## TASK DETAILS
Starting at the line with "Click the Lifetime Membership button" in it, reproduce each line below through the last one, exactly, and include nothing else.

Saved entries
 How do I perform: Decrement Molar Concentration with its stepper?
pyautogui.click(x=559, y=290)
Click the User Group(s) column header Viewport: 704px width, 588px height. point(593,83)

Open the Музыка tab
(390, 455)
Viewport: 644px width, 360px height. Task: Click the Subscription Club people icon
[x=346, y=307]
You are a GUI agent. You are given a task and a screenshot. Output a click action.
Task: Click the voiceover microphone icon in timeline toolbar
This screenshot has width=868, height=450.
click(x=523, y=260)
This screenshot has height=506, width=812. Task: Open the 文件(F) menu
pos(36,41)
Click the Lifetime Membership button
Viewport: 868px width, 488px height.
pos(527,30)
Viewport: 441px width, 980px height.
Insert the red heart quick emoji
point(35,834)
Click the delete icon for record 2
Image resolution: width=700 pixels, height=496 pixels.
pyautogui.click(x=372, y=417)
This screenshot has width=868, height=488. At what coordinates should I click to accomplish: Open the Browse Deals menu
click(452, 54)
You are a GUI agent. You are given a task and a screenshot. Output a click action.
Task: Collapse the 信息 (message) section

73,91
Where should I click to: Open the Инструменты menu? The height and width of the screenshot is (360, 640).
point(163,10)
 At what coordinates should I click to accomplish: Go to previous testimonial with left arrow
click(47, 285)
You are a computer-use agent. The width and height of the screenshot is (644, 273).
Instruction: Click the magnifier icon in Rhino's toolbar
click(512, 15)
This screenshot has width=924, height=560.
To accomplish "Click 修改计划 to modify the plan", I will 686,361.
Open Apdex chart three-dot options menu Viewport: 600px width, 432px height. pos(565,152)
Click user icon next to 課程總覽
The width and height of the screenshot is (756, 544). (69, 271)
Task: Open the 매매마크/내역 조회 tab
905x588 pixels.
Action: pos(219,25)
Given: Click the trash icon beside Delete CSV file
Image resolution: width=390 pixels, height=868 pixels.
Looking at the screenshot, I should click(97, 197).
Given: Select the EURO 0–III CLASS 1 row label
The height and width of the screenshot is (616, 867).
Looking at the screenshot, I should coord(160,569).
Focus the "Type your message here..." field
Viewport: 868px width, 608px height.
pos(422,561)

## TASK OUTPUT
Click the Lifetime Membership button
Viewport: 868px width, 488px height.
pos(527,30)
Viewport: 441px width, 980px height.
Insert the red heart quick emoji
point(35,834)
Click the delete icon for record 2
Image resolution: width=700 pixels, height=496 pixels.
pyautogui.click(x=372, y=417)
This screenshot has width=868, height=488. At what coordinates should I click to accomplish: Open the Browse Deals menu
click(452, 54)
You are a GUI agent. You are given a task and a screenshot. Output a click action.
Task: Collapse the 信息 (message) section

73,91
Where should I click to: Open the Инструменты menu? The height and width of the screenshot is (360, 640).
point(163,10)
 At what coordinates should I click to accomplish: Go to previous testimonial with left arrow
click(47, 285)
You are a computer-use agent. The width and height of the screenshot is (644, 273).
Instruction: Click the magnifier icon in Rhino's toolbar
click(512, 15)
This screenshot has width=924, height=560.
To accomplish "Click 修改计划 to modify the plan", I will 686,361.
Open Apdex chart three-dot options menu Viewport: 600px width, 432px height. pos(565,152)
Click user icon next to 課程總覽
The width and height of the screenshot is (756, 544). (69, 271)
Task: Open the 매매마크/내역 조회 tab
905x588 pixels.
Action: pos(219,25)
Given: Click the trash icon beside Delete CSV file
Image resolution: width=390 pixels, height=868 pixels.
Looking at the screenshot, I should click(97, 197).
Given: Select the EURO 0–III CLASS 1 row label
The height and width of the screenshot is (616, 867).
Looking at the screenshot, I should coord(160,569).
Focus the "Type your message here..." field
Viewport: 868px width, 608px height.
pos(422,561)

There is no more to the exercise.